UnitingCare Listening Tour

By Claerwen Little, UnitingCare National Director

Last week I travelled through Arnhem Land with two of our network colleagues Amanda Hunt, CEO UnitingCare West and Tamra Bridges, General Manager for UnitingCare Queensland’s Indigenous Services Panangba. The journey was a listening tour, taking the theme of this year’s Garma Festival ‘Truth-Telling’ to spend time on country with Yolgnu elders and key community leaders to understand the culture and language, and their hopes and fears for their communities and their people. It was a trip organised by our newest network member ARDS Aboriginal Services, an incredible 40-year-old organisation that is part of the life of the Northern Synod of the Uniting Church. ARDS plays a very significant role in ensuring that the Yolgnu language is preserved through its linguistics, the Yolgnu Radio, multimedia work and in delivering vital community projects across Arnhem Land. Check out the ARDS Aboriginal Corporation website here.

Starting off in Darwin, we made our way by road to Ramingining then on to Lake Evella, ending up in Nhulunbuy staying with the ARDS team in their premises and attended the Garma Festival in Gove. Garma is an annual festival hosted by the Yothu Yindi Foundation and a fantastic celebration of Yolgnu culture, as well as a forum for engagement on the issues of the day affecting our First People. The highlight for me was the oration by author Richard Flanagan, which can be read here.

Our thanks and gratitude to those who graciously gave us your time over that week and shared with us some small snippet of the rich ancient Yolgnu culture, and for your patience in our mispronunciation while learning the language! Thanks also to ARDS CEO, Jo Ward and the incredible team for organising the tour and for your friendship and professionalism along the way.

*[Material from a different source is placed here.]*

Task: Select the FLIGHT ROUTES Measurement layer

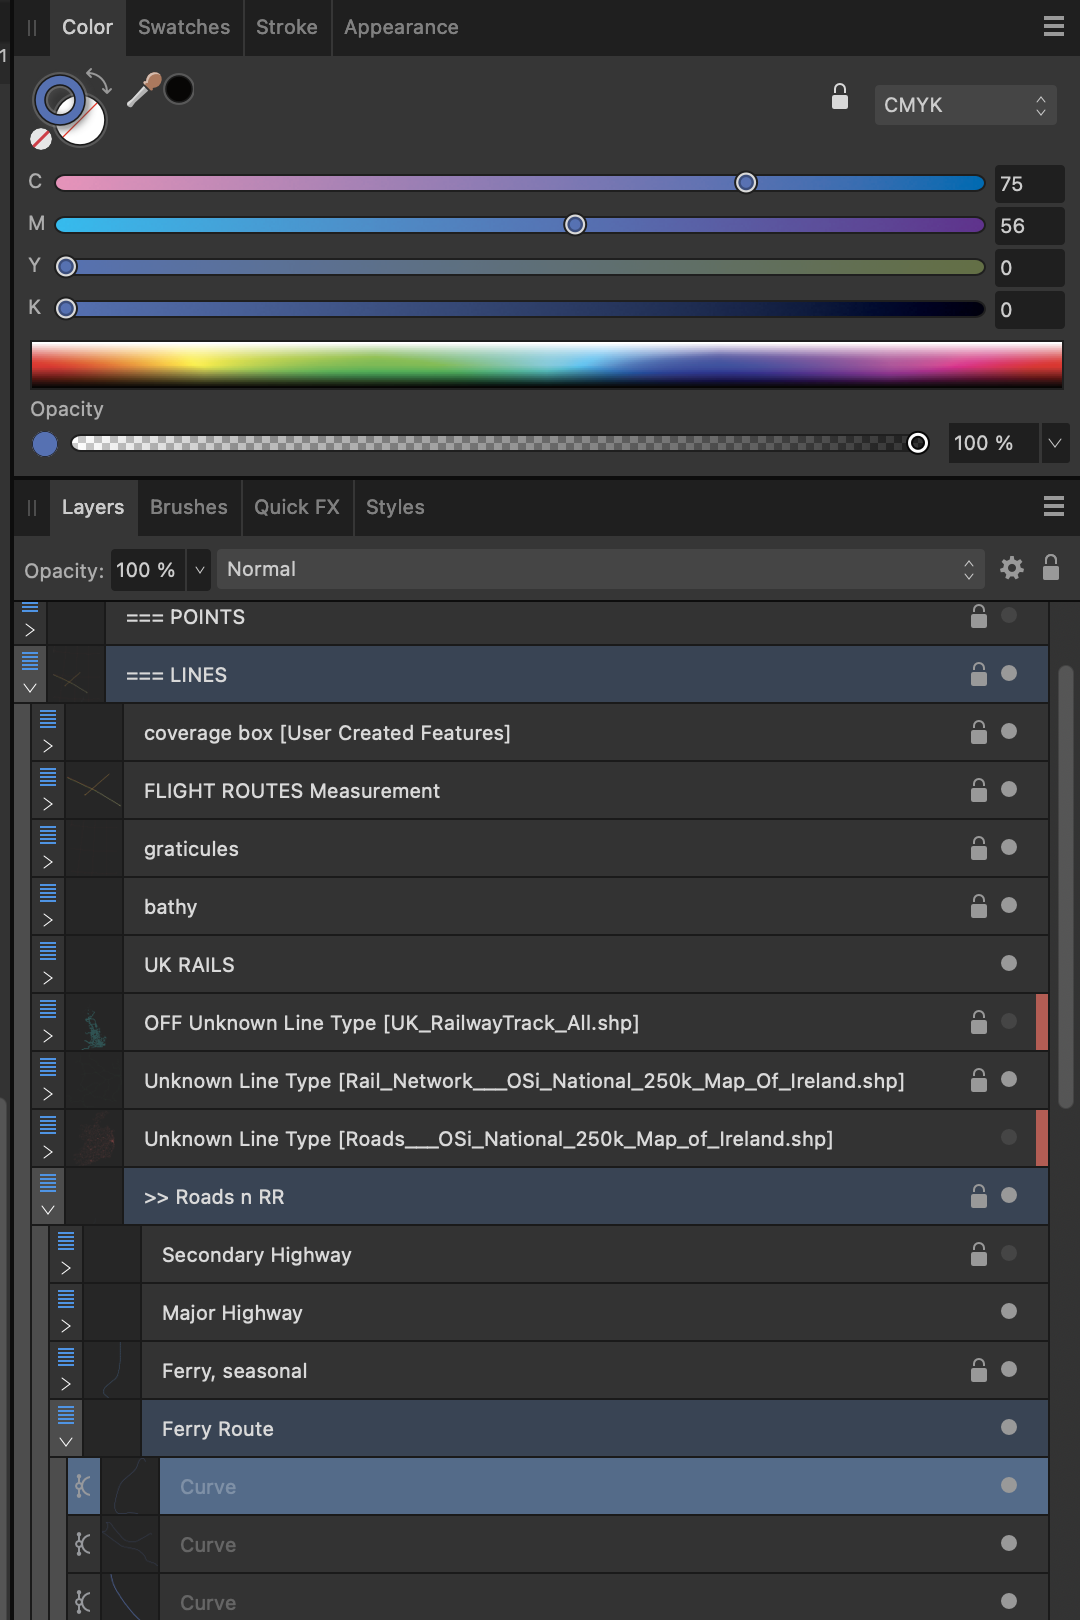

Key messages I have brought back to Canberra is the deeply disempowering and negative effects that decades of punitive and deficit based government policies have had on so many people and their communities, and in particular, the effects of the Northern Territory Intervention imposed 11 years ago. Local elders told us that they want desperately needed change, in particular, the power to make their own decisions so that they can create hope and optimism for the future. Some changes are already underway in the Northern Territory for this to occur and we will continue to work at the national level on policy changes that are needed for so many communities across the country.